* TASK DIRECTIONS *
Copy each entry below without any change.

* INPUT DATA *
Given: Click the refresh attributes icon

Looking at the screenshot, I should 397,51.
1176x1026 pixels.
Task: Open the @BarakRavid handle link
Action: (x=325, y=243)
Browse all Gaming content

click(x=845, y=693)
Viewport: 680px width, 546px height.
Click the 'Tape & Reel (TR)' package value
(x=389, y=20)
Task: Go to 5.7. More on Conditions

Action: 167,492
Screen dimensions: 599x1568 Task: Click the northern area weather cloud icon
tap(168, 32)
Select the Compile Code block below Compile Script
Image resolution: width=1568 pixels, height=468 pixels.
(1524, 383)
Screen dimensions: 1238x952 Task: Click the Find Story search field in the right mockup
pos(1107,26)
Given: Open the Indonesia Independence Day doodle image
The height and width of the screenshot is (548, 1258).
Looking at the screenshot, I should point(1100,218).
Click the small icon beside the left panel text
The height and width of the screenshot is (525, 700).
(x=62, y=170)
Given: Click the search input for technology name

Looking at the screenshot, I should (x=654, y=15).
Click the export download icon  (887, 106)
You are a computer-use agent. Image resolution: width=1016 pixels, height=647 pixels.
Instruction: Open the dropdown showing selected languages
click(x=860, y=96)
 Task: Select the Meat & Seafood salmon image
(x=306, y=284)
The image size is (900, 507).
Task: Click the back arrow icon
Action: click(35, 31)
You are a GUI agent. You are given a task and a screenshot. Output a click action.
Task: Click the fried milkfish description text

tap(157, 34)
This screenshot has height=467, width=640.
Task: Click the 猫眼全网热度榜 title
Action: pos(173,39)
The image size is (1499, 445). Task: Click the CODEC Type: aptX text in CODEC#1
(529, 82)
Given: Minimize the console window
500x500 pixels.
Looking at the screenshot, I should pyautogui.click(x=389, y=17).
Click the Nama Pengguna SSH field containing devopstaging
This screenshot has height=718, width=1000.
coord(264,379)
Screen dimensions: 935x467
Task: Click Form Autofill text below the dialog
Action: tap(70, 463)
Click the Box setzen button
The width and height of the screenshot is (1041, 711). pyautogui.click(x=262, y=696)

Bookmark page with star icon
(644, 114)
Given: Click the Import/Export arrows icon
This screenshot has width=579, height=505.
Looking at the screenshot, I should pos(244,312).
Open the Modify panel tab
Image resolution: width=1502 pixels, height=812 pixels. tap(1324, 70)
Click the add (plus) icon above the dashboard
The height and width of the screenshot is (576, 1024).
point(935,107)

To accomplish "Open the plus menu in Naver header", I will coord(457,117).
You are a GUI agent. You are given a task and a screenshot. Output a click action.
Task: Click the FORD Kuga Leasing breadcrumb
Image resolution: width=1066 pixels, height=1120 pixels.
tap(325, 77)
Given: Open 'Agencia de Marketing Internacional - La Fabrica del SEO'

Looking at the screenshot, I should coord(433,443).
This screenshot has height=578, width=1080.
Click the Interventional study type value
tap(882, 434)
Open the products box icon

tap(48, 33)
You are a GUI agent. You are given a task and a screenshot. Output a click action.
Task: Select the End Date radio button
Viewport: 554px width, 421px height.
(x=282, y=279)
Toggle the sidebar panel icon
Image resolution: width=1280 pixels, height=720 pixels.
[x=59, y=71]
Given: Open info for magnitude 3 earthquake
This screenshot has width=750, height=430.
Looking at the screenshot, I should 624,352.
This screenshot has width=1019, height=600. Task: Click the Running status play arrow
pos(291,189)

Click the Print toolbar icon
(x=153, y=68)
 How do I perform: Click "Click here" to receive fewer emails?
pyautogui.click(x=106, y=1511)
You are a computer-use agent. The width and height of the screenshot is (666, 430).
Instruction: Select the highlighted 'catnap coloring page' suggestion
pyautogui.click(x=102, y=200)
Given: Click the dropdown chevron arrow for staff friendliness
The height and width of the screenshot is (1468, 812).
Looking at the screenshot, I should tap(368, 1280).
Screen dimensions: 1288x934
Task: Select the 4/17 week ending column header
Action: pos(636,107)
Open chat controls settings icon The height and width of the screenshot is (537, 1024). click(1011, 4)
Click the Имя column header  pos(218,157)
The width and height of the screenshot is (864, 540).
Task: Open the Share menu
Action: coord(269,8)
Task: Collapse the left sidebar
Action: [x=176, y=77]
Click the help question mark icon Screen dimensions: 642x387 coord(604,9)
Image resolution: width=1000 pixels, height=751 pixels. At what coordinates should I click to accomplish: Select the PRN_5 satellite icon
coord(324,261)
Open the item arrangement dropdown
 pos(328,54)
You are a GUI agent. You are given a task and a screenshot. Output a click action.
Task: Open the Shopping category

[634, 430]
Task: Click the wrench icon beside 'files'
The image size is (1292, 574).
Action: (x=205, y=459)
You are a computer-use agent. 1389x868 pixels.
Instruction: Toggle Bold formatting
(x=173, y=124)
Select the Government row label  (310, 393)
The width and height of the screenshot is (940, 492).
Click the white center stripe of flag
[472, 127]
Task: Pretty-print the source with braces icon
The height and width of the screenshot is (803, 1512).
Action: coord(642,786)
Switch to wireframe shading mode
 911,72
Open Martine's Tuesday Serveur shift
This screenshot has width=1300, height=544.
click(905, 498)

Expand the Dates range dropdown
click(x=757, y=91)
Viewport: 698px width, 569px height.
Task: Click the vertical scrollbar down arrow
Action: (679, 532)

* ANSWER TO THE PROBLEM *
Given: Click the refresh attributes icon

Looking at the screenshot, I should 397,51.
1176x1026 pixels.
Task: Open the @BarakRavid handle link
Action: (x=325, y=243)
Browse all Gaming content

click(x=845, y=693)
Viewport: 680px width, 546px height.
Click the 'Tape & Reel (TR)' package value
(x=389, y=20)
Task: Go to 5.7. More on Conditions

Action: 167,492
Screen dimensions: 599x1568 Task: Click the northern area weather cloud icon
tap(168, 32)
Select the Compile Code block below Compile Script
Image resolution: width=1568 pixels, height=468 pixels.
(1524, 383)
Screen dimensions: 1238x952 Task: Click the Find Story search field in the right mockup
pos(1107,26)
Given: Open the Indonesia Independence Day doodle image
The height and width of the screenshot is (548, 1258).
Looking at the screenshot, I should point(1100,218).
Click the small icon beside the left panel text
The height and width of the screenshot is (525, 700).
(x=62, y=170)
Given: Click the search input for technology name

Looking at the screenshot, I should (x=654, y=15).
Click the export download icon  (887, 106)
You are a computer-use agent. Image resolution: width=1016 pixels, height=647 pixels.
Instruction: Open the dropdown showing selected languages
click(x=860, y=96)
 Task: Select the Meat & Seafood salmon image
(x=306, y=284)
The image size is (900, 507).
Task: Click the back arrow icon
Action: click(35, 31)
You are a GUI agent. You are given a task and a screenshot. Output a click action.
Task: Click the fried milkfish description text

tap(157, 34)
This screenshot has height=467, width=640.
Task: Click the 猫眼全网热度榜 title
Action: pos(173,39)
The image size is (1499, 445). Task: Click the CODEC Type: aptX text in CODEC#1
(529, 82)
Given: Minimize the console window
500x500 pixels.
Looking at the screenshot, I should pyautogui.click(x=389, y=17).
Click the Nama Pengguna SSH field containing devopstaging
This screenshot has height=718, width=1000.
coord(264,379)
Screen dimensions: 935x467
Task: Click Form Autofill text below the dialog
Action: tap(70, 463)
Click the Box setzen button
The width and height of the screenshot is (1041, 711). pyautogui.click(x=262, y=696)

Bookmark page with star icon
(644, 114)
Given: Click the Import/Export arrows icon
This screenshot has width=579, height=505.
Looking at the screenshot, I should pos(244,312).
Open the Modify panel tab
Image resolution: width=1502 pixels, height=812 pixels. tap(1324, 70)
Click the add (plus) icon above the dashboard
The height and width of the screenshot is (576, 1024).
point(935,107)

To accomplish "Open the plus menu in Naver header", I will coord(457,117).
You are a GUI agent. You are given a task and a screenshot. Output a click action.
Task: Click the FORD Kuga Leasing breadcrumb
Image resolution: width=1066 pixels, height=1120 pixels.
tap(325, 77)
Given: Open 'Agencia de Marketing Internacional - La Fabrica del SEO'

Looking at the screenshot, I should coord(433,443).
This screenshot has height=578, width=1080.
Click the Interventional study type value
tap(882, 434)
Open the products box icon

tap(48, 33)
You are a GUI agent. You are given a task and a screenshot. Output a click action.
Task: Select the End Date radio button
Viewport: 554px width, 421px height.
(x=282, y=279)
Toggle the sidebar panel icon
Image resolution: width=1280 pixels, height=720 pixels.
[x=59, y=71]
Given: Open info for magnitude 3 earthquake
This screenshot has width=750, height=430.
Looking at the screenshot, I should 624,352.
This screenshot has width=1019, height=600. Task: Click the Running status play arrow
pos(291,189)

Click the Print toolbar icon
(x=153, y=68)
 How do I perform: Click "Click here" to receive fewer emails?
pyautogui.click(x=106, y=1511)
You are a computer-use agent. The width and height of the screenshot is (666, 430).
Instruction: Select the highlighted 'catnap coloring page' suggestion
pyautogui.click(x=102, y=200)
Given: Click the dropdown chevron arrow for staff friendliness
The height and width of the screenshot is (1468, 812).
Looking at the screenshot, I should tap(368, 1280).
Screen dimensions: 1288x934
Task: Select the 4/17 week ending column header
Action: pos(636,107)
Open chat controls settings icon The height and width of the screenshot is (537, 1024). click(1011, 4)
Click the Имя column header  pos(218,157)
The width and height of the screenshot is (864, 540).
Task: Open the Share menu
Action: coord(269,8)
Task: Collapse the left sidebar
Action: [x=176, y=77]
Click the help question mark icon Screen dimensions: 642x387 coord(604,9)
Image resolution: width=1000 pixels, height=751 pixels. At what coordinates should I click to accomplish: Select the PRN_5 satellite icon
coord(324,261)
Open the item arrangement dropdown
 pos(328,54)
You are a GUI agent. You are given a task and a screenshot. Output a click action.
Task: Open the Shopping category

[634, 430]
Task: Click the wrench icon beside 'files'
The image size is (1292, 574).
Action: (x=205, y=459)
You are a computer-use agent. 1389x868 pixels.
Instruction: Toggle Bold formatting
(x=173, y=124)
Select the Government row label  (310, 393)
The width and height of the screenshot is (940, 492).
Click the white center stripe of flag
[472, 127]
Task: Pretty-print the source with braces icon
The height and width of the screenshot is (803, 1512).
Action: coord(642,786)
Switch to wireframe shading mode
 911,72
Open Martine's Tuesday Serveur shift
This screenshot has width=1300, height=544.
click(905, 498)

Expand the Dates range dropdown
click(x=757, y=91)
Viewport: 698px width, 569px height.
Task: Click the vertical scrollbar down arrow
Action: (679, 532)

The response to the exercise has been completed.